Our good friend Anna from Wise Owl Baby dedicates her blog to reviews and recommendations of children's books. She's here today to share with us some of the best books to get for that brand new little one.
I'm Anna from Wise Owl Baby: Chubby Cheeks and Picture Books! I'm a freelance editor and writer who loves to blog about children's literature and the sweet cheeks of my baby sunshine. I'm most likely to be found dancing with my baby, laughing with my husband, reading a magazine (of paper!), or talking to an old friend. And I'm probably eating an Oreo with milk while doing these things, so you might say I'm a multitasking expert.
There are so many ways to set up a nursery library and so many wonderful books to choose from, that baby book shopping can be dizzying!
So, I created a fun and simple system that ensures a well-rounded collection for those very first snuggly reading times. Just choose a book (or two or three) for each of the senses, and add them to your registry or must-buy list.
Newborns will be excited by bold, chunky pictures, and black/white/red. It won’t be long until their vision sharpens, though, so you could choose any book with illustrations that appeal to you.
The myriad benefits of reading aloud to baby include the development of baby’s understanding of language patterns and expression, and the strengthening of an attachment to your voice. Choose a book that you won’t mind reading over and over again, because of fun sounds or poetic words.
You got me! If there are edible books for babies, I do not know about them. But tongue-tickling books will have to count. One of the first pre-literacy skills is an interest in books—which includes mouthing them.

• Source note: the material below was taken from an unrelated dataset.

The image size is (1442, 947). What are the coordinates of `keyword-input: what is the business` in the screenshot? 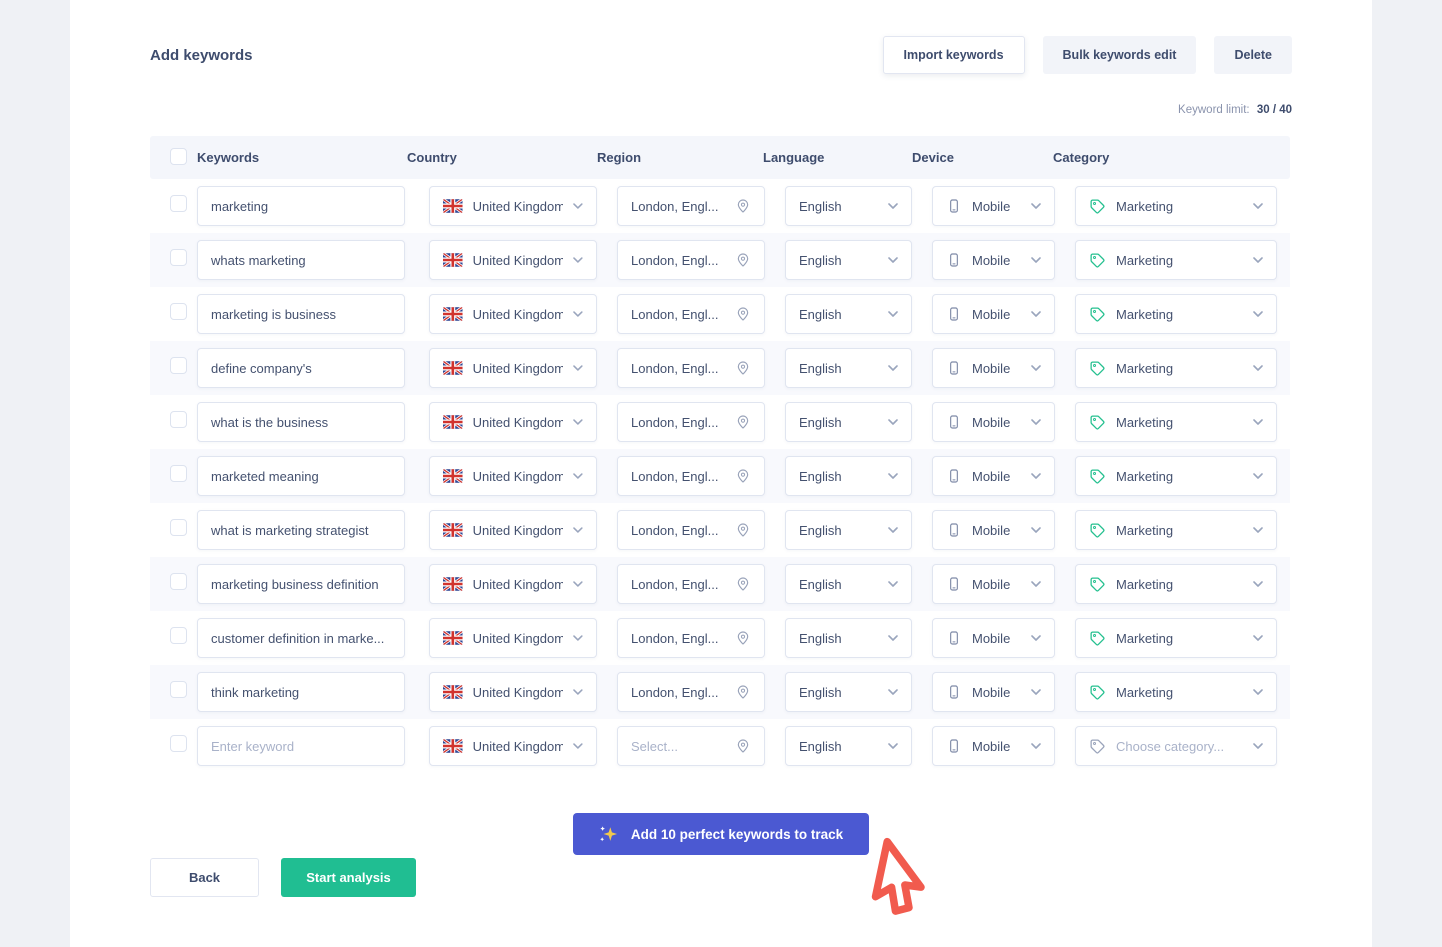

I’ll admit, I never let my baby suck on her board books (and certainly not her paper books), but there are books designed especially for that early curiosity about texture.
Textured books apply here, too. And don’t forget about bath books, because what could be more fun than splashing bubbles and reading at the same time? Most of baby’s first books should be designed for chubby fingers. Board books and cloth books are great for the very first attempts at page-turning.
There are books that have smelly features—basically, scratch n sniff. They usually smell like dryer sheets. There is a series with quality aromatherapy smells and themes: Mo’s Nose. But baby’s first smell association to reading will probably be your smell, which is one reason reading from the earliest age will promote bonding between baby and you, and between baby and books.
No ghosts necessary. Choose a book that is emotionally meaningful to you, because you associate it with a happy memory, or because it reflects a value you hope to pass on to your child. If the book itself has sentimental value to you, keep it out of baby’s reach—but don’t forget to bring it down often for a read.